――これはもしかして、もしかすると、すごく、いい映画になるんじゃないか。
胸が高鳴るとは、きっとこういう気持ちを、言うのだろう。
二人の姿をはやく、実際にカメラに、ファインダーに収めてみたい。
僕はそう思った。
この時はまだ、ごく単純に、そう思えたのだ。
――この時はまだ。
特撮映画好きの藤岡の熱意に惹かれて、佐々木は映画研究会に入ったが、映画を撮るという目標だけは高くとも、たったふたりの部員では何も出来ず、実態は特撮ヒーローになりきるごっこ遊びばかりをしていた。ところがある日、映画の撮影を真剣に考える少女・桐香が、映画研究会の実態を知り、部室を賭けて映像勝負をしようと言い出して……片田舎に住むボンクラな僕たちが繰り広げる、眩しく苦い青春物語。
青春ものと聞いて手にとってみたんですが、これはよかった。映像勝負から始まったいがみ合いから、気づけば一緒に映画を撮ることになっていくとか、本当にもう!これまでただ漫然と日々を過ごしていた少年が、ちょっとだけ専門の知識を持ってる女の子に引っ張られて、目標に向かって進んでいき、もっとこう撮りたいとか考えるようになるところとかいいですよね。
でもその爽やかさが、少しずつ変わっていってしまうのは、人を思う心が生まれてしまったからでした。

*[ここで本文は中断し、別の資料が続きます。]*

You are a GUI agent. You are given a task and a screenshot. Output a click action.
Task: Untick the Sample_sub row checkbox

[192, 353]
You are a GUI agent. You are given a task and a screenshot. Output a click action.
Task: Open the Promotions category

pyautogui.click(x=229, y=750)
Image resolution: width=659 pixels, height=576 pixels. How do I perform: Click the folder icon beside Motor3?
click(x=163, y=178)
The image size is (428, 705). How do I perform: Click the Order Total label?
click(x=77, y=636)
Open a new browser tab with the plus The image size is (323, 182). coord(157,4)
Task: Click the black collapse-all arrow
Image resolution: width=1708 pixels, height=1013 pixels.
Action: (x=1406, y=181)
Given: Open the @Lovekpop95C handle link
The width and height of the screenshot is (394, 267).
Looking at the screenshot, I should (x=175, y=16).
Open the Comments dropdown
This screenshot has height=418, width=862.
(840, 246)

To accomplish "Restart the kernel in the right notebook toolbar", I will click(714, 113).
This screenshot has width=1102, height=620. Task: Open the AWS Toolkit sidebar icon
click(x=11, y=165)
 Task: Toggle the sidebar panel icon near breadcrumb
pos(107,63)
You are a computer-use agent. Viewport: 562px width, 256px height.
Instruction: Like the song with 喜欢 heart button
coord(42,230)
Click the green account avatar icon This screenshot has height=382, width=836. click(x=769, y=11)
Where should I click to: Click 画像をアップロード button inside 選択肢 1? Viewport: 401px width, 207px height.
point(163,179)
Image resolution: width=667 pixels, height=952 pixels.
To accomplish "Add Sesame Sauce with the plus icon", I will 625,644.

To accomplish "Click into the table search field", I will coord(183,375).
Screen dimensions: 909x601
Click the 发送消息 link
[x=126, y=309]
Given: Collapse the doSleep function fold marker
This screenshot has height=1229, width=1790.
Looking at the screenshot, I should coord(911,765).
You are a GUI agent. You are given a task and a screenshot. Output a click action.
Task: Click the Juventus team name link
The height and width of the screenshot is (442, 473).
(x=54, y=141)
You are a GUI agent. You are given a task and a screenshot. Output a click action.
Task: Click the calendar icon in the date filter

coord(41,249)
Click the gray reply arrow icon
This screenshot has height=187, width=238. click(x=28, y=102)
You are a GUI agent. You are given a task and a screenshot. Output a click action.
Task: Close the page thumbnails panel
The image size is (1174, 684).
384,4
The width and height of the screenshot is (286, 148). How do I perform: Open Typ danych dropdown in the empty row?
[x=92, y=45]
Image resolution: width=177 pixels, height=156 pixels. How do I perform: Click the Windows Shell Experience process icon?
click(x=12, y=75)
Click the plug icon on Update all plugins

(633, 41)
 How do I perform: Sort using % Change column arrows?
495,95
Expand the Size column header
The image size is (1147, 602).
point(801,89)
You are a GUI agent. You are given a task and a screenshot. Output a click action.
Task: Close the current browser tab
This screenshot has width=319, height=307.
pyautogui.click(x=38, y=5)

強いと思っていた桐香のコンプレックスと弱さ、そして皆が気づいていなかった可愛さを知って、より彼女を綺麗に撮りたいと思うようになればなるほど、彼女が藤岡を誉めるたびに胸が痛んで……一度だけ見たことのある素敵な笑顔が、映像として撮りたいと思っていた笑顔が、自分ではないところに向けられたことがきつかった。
映画を撮り進めるに連れて、これまで何かと突っかかりあっていたふたりが、意識し始めて。佐々木なら、間を取り持つことが出来たはずなのに、自覚した思いが邪魔をして……他の人を思いやっているようで、実は自分の思いから目をそらして、八つ当たりをしていた心が痛々しかった。
ただ、物思いに沈むような感じで終わらないのがこのお話のいいところだと思います。バカかもしれないけれど、後悔を特撮ヒーローへの思いに乗せて暴走する姿は、いろいろなものを吹っ切らせてくれたと思いました。最後まで撮る事ができなかったシーン13の言葉が、一番響いたのは……ね。
こらえる涙もまた青春だと思います。